++++ DATA SHOWN ++++
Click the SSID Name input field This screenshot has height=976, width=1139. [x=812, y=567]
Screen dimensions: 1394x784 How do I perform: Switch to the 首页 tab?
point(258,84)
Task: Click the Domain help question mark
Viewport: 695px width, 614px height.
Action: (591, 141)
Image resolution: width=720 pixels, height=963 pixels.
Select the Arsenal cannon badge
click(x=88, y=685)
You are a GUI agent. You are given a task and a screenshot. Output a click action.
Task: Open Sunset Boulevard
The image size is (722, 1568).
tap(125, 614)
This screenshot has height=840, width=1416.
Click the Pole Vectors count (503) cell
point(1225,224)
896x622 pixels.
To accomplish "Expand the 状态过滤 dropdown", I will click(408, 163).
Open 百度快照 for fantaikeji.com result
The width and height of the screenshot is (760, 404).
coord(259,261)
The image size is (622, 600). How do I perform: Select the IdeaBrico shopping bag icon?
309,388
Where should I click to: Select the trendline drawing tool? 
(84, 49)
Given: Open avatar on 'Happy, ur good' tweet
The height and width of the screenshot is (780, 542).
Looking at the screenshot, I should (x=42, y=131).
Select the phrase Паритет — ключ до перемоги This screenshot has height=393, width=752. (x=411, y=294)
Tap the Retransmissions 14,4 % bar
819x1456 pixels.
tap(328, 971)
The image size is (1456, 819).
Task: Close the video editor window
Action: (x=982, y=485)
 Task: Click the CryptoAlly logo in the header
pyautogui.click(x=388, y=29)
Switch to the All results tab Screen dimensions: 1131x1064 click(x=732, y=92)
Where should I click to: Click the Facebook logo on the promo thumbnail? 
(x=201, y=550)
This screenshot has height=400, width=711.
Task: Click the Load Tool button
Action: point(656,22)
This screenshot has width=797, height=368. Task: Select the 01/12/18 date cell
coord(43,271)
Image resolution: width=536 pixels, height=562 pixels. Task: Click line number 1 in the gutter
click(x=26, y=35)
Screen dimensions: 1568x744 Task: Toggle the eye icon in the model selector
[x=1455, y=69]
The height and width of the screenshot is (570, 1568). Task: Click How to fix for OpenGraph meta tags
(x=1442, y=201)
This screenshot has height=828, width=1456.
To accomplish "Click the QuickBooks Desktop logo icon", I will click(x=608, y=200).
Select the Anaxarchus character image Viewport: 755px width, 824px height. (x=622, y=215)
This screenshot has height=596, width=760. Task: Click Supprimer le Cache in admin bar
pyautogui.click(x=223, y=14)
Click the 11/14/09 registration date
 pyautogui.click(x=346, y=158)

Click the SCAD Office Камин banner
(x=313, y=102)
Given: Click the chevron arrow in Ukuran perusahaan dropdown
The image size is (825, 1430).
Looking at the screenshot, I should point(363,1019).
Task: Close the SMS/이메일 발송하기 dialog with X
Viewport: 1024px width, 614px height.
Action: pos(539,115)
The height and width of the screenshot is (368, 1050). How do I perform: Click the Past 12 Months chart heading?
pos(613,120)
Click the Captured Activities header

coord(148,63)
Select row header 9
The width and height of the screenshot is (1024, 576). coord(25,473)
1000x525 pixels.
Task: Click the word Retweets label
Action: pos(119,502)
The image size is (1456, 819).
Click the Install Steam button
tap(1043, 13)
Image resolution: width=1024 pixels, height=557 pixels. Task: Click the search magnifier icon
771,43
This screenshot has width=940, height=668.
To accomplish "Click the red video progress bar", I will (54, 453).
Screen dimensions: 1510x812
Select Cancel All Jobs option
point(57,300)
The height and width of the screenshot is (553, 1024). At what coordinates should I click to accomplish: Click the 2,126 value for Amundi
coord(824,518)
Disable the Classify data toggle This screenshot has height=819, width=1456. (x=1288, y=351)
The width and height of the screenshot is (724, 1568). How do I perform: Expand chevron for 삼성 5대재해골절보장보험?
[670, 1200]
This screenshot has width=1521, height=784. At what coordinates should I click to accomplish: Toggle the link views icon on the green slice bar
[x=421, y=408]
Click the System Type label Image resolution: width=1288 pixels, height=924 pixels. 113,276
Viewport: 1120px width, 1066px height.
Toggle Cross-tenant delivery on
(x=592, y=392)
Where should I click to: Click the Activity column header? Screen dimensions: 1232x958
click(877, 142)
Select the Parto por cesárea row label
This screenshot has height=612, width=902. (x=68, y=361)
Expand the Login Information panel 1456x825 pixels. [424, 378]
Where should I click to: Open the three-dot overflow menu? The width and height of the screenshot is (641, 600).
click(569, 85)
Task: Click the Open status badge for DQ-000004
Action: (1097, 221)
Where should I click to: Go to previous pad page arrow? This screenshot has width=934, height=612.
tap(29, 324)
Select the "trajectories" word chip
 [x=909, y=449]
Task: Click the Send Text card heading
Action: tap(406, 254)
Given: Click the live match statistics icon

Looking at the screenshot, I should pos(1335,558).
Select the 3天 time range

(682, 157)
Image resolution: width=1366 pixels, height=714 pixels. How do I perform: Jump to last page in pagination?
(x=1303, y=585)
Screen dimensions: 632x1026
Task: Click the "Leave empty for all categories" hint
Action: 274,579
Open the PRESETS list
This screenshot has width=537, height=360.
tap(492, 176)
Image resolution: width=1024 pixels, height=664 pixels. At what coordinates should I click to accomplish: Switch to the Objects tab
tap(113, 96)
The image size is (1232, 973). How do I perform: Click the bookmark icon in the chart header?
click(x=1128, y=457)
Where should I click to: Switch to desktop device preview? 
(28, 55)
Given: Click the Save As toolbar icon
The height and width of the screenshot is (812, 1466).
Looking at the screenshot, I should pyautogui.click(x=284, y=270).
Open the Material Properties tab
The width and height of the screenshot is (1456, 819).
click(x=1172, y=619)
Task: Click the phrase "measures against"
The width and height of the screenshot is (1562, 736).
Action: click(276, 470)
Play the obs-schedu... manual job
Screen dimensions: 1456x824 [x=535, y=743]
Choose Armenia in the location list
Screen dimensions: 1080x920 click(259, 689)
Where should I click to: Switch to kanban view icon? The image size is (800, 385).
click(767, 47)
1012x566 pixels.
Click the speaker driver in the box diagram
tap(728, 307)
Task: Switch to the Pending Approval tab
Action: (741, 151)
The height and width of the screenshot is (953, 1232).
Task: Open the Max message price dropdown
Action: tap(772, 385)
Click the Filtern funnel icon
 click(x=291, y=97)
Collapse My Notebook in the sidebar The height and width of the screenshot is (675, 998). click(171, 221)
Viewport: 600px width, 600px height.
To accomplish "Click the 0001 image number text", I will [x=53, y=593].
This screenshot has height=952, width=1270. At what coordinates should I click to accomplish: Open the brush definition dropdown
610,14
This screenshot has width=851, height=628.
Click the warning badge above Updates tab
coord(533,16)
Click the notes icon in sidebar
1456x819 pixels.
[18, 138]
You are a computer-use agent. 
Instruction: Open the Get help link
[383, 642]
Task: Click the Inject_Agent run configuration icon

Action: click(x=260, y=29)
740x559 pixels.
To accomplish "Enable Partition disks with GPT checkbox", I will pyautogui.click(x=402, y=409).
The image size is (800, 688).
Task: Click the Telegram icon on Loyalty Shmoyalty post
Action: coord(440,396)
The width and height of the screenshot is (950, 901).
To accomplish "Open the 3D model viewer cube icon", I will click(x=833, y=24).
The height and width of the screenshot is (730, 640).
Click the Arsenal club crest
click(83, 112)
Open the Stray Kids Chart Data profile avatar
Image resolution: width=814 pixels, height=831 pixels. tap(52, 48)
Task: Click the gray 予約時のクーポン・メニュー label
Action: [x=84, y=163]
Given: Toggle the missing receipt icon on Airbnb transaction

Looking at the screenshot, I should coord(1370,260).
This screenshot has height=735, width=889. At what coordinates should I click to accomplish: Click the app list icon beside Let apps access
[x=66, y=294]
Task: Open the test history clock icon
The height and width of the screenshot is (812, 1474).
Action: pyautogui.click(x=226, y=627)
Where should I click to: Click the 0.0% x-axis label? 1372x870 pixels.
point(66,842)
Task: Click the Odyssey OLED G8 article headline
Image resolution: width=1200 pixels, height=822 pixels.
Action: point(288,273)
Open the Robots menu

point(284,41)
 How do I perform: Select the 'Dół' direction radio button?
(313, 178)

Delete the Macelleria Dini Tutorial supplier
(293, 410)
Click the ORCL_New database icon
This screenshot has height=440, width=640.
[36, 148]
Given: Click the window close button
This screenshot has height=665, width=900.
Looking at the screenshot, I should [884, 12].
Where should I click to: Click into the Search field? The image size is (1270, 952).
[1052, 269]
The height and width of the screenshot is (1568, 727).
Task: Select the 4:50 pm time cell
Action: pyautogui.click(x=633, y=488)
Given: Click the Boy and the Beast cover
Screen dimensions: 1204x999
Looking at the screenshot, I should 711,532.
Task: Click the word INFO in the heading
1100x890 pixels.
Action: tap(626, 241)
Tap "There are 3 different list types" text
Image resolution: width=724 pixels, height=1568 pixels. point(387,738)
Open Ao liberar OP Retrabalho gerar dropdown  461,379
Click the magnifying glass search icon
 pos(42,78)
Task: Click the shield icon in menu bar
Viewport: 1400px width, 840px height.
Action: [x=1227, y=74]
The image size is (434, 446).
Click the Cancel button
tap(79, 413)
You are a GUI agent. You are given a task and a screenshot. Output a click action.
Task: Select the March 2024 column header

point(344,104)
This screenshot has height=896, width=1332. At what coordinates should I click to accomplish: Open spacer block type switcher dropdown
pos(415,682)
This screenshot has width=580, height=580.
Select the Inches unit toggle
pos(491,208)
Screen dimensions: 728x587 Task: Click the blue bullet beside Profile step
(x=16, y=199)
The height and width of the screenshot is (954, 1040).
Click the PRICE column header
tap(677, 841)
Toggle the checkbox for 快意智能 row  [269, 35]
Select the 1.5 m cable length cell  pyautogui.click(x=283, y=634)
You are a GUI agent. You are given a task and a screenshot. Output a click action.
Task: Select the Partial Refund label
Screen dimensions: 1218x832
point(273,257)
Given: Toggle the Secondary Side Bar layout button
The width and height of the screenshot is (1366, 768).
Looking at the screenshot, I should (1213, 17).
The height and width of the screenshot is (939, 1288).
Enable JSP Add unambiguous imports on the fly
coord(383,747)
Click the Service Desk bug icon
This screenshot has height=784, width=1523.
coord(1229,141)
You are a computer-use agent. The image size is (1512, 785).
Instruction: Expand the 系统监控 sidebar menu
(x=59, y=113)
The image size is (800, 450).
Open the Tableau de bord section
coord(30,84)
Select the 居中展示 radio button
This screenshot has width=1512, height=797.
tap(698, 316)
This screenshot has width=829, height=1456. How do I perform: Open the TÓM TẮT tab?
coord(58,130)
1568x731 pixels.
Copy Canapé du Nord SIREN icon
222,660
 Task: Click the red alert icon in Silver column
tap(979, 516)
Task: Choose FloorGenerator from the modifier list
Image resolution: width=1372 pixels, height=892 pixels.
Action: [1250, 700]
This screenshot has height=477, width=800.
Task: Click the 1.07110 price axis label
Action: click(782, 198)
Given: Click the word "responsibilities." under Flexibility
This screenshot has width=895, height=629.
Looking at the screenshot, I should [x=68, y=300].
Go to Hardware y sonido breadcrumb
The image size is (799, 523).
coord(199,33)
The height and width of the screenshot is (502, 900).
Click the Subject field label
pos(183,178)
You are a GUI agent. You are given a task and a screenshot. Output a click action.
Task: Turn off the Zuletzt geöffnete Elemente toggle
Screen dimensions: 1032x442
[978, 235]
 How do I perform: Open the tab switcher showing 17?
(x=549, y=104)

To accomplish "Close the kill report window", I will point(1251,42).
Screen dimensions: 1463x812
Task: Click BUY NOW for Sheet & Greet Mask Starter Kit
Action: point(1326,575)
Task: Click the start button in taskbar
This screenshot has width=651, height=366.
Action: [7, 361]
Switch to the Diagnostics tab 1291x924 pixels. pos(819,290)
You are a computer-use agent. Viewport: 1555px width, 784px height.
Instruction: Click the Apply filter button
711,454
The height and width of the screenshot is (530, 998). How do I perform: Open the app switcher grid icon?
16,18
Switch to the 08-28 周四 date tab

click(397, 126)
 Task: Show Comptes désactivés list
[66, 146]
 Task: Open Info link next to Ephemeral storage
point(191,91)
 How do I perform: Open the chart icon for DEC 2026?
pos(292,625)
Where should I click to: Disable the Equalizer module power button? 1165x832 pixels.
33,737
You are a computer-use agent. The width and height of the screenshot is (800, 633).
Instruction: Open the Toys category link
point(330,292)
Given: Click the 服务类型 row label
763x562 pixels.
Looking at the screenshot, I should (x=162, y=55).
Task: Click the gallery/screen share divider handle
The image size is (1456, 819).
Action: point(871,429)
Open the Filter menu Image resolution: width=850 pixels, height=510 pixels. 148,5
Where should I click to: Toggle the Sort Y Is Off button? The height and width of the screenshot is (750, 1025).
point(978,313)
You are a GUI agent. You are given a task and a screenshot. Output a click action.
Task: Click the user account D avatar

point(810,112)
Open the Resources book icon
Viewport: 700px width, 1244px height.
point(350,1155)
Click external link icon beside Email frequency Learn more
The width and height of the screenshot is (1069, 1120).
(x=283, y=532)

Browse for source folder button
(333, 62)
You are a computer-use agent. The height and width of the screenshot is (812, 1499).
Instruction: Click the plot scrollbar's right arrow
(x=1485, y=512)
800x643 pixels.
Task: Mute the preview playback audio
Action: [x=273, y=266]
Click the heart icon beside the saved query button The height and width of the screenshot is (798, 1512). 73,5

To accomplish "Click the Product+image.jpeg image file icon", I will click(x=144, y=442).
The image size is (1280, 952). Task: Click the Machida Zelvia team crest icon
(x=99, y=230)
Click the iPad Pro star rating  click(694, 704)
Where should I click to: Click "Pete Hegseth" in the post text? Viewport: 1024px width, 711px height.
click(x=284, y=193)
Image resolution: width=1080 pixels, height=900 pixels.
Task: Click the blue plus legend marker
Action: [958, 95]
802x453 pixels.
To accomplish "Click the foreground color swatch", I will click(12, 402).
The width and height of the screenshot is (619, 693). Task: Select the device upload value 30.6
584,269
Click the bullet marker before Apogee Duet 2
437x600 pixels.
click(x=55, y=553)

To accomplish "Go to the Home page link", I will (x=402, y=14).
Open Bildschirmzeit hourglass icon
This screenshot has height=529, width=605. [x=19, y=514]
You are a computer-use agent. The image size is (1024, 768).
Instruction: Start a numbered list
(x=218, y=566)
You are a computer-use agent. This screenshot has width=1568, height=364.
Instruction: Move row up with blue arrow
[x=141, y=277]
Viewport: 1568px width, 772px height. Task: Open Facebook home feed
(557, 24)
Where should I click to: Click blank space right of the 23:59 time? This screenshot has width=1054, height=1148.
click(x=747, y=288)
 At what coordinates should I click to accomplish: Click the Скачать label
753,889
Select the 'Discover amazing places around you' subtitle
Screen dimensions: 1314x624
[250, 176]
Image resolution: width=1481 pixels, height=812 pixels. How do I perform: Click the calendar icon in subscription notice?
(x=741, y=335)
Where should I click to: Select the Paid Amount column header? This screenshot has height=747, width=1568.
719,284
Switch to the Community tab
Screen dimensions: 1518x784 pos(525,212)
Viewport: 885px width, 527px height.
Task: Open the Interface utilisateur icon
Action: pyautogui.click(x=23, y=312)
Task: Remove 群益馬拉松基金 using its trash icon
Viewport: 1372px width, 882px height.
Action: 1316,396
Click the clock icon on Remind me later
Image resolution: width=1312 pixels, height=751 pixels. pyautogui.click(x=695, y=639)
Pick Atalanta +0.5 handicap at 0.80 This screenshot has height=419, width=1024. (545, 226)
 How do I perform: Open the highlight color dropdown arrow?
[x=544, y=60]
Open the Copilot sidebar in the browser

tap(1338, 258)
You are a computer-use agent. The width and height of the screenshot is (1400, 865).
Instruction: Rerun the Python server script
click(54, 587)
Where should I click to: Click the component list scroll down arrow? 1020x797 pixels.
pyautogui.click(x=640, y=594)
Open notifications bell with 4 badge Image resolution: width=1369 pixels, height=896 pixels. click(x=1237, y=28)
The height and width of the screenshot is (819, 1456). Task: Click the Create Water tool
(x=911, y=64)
++++
SHORT TASK:
Reproduce the part of the material that opens with the line containing "You are a computer-use agent. The height" and closes with the line containing "Action: pyautogui.click(x=23, y=312)", changing "computer-use agent" to "GUI agent" and keeping everything else unchanged.

THE SOLUTION:
You are a GUI agent. The height and width of the screenshot is (812, 1499).
Instruction: Click the plot scrollbar's right arrow
(x=1485, y=512)
800x643 pixels.
Task: Mute the preview playback audio
Action: [x=273, y=266]
Click the heart icon beside the saved query button The height and width of the screenshot is (798, 1512). 73,5

To accomplish "Click the Product+image.jpeg image file icon", I will click(x=144, y=442).
The image size is (1280, 952). Task: Click the Machida Zelvia team crest icon
(x=99, y=230)
Click the iPad Pro star rating  click(694, 704)
Where should I click to: Click "Pete Hegseth" in the post text? Viewport: 1024px width, 711px height.
click(x=284, y=193)
Image resolution: width=1080 pixels, height=900 pixels.
Task: Click the blue plus legend marker
Action: [958, 95]
802x453 pixels.
To accomplish "Click the foreground color swatch", I will click(12, 402).
The width and height of the screenshot is (619, 693). Task: Select the device upload value 30.6
584,269
Click the bullet marker before Apogee Duet 2
437x600 pixels.
click(x=55, y=553)

To accomplish "Go to the Home page link", I will (x=402, y=14).
Open Bildschirmzeit hourglass icon
This screenshot has height=529, width=605. [x=19, y=514]
You are a GUI agent. The image size is (1024, 768).
Instruction: Start a numbered list
(x=218, y=566)
You are a GUI agent. This screenshot has width=1568, height=364.
Instruction: Move row up with blue arrow
[x=141, y=277]
Viewport: 1568px width, 772px height. Task: Open Facebook home feed
(557, 24)
Where should I click to: Click blank space right of the 23:59 time? This screenshot has width=1054, height=1148.
click(x=747, y=288)
 At what coordinates should I click to accomplish: Click the Скачать label
753,889
Select the 'Discover amazing places around you' subtitle
Screen dimensions: 1314x624
[250, 176]
Image resolution: width=1481 pixels, height=812 pixels. How do I perform: Click the calendar icon in subscription notice?
(x=741, y=335)
Where should I click to: Select the Paid Amount column header? This screenshot has height=747, width=1568.
719,284
Switch to the Community tab
Screen dimensions: 1518x784 pos(525,212)
Viewport: 885px width, 527px height.
Task: Open the Interface utilisateur icon
Action: pyautogui.click(x=23, y=312)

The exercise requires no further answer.